[Task to complete]: Rewrite every line of the material as a Markdown table with two columns, Row and Line, numbering the rows in order and leaving out blank lines.

### Material supplied ###

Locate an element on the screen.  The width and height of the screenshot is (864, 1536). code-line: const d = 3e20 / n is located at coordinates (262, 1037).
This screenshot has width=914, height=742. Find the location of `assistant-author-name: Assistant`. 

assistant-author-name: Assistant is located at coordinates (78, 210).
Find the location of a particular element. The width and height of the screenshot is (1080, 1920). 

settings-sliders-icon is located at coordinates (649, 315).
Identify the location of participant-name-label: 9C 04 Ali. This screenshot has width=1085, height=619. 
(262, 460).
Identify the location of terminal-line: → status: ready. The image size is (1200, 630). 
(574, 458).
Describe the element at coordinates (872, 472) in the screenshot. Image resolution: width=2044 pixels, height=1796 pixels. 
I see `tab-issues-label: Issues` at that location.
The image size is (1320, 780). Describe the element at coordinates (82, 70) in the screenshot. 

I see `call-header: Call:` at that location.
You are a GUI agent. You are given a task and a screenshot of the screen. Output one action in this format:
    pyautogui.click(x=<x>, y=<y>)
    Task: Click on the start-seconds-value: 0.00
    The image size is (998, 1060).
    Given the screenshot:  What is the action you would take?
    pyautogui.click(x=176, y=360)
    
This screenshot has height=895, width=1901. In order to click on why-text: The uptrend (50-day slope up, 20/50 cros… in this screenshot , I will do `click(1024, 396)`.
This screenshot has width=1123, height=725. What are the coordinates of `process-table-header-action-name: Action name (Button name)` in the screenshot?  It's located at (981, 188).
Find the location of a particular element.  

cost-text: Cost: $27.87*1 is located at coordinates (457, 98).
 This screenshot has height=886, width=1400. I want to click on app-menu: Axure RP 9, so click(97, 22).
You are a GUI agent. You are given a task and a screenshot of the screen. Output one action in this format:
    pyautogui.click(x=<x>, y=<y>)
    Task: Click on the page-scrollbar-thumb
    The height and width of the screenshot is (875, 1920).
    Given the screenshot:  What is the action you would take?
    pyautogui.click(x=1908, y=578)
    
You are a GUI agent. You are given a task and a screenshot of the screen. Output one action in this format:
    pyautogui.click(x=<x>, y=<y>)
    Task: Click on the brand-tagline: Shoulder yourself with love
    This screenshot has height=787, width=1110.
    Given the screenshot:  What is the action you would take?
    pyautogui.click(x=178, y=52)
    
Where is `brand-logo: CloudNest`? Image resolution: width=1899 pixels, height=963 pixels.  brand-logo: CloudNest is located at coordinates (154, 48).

###

[Reply]:
| Row | Line |
|---|---|
| 1 | Locate an element on the screen.  The width and height of the screenshot is (864, 1536). code-line: const d = 3e20 / n is located at coordinates (262, 1037). |
| 2 | This screenshot has width=914, height=742. Find the location of `assistant-author-name: Assistant`.  |
| 3 | assistant-author-name: Assistant is located at coordinates (78, 210). |
| 4 | Find the location of a particular element. The width and height of the screenshot is (1080, 1920).  |
| 5 | settings-sliders-icon is located at coordinates (649, 315). |
| 6 | Identify the location of participant-name-label: 9C 04 Ali. This screenshot has width=1085, height=619.  |
| 7 | (262, 460). |
| 8 | Identify the location of terminal-line: → status: ready. The image size is (1200, 630).  |
| 9 | (574, 458). |
| 10 | Describe the element at coordinates (872, 472) in the screenshot. Image resolution: width=2044 pixels, height=1796 pixels.  |
| 11 | I see `tab-issues-label: Issues` at that location. |
| 12 | The image size is (1320, 780). Describe the element at coordinates (82, 70) in the screenshot.  |
| 13 | I see `call-header: Call:` at that location. |
| 14 | You are a GUI agent. You are given a task and a screenshot of the screen. Output one action in this format: |
| 15 |     pyautogui.click(x=<x>, y=<y>) |
| 16 |     Task: Click on the start-seconds-value: 0.00 |
| 17 |     The image size is (998, 1060). |
| 18 |     Given the screenshot:  What is the action you would take? |
| 19 |     pyautogui.click(x=176, y=360) |
| 20 | This screenshot has height=895, width=1901. In order to click on why-text: The uptrend (50-day slope up, 20/50 cros… in this screenshot , I will do `click(1024, 396)`. |
| 21 | This screenshot has width=1123, height=725. What are the coordinates of `process-table-header-action-name: Action name (Button name)` in the screenshot?  It's located at (981, 188). |
| 22 | Find the location of a particular element.   |
| 23 | cost-text: Cost: $27.87*1 is located at coordinates (457, 98). |
| 24 |  This screenshot has height=886, width=1400. I want to click on app-menu: Axure RP 9, so click(97, 22). |
| 25 | You are a GUI agent. You are given a task and a screenshot of the screen. Output one action in this format: |
| 26 |     pyautogui.click(x=<x>, y=<y>) |
| 27 |     Task: Click on the page-scrollbar-thumb |
| 28 |     The height and width of the screenshot is (875, 1920). |
| 29 |     Given the screenshot:  What is the action you would take? |
| 30 |     pyautogui.click(x=1908, y=578) |
| 31 | You are a GUI agent. You are given a task and a screenshot of the screen. Output one action in this format: |
| 32 |     pyautogui.click(x=<x>, y=<y>) |
| 33 |     Task: Click on the brand-tagline: Shoulder yourself with love |
| 34 |     This screenshot has height=787, width=1110. |
| 35 |     Given the screenshot:  What is the action you would take? |
| 36 |     pyautogui.click(x=178, y=52) |
| 37 | Where is `brand-logo: CloudNest`? Image resolution: width=1899 pixels, height=963 pixels.  brand-logo: CloudNest is located at coordinates (154, 48). |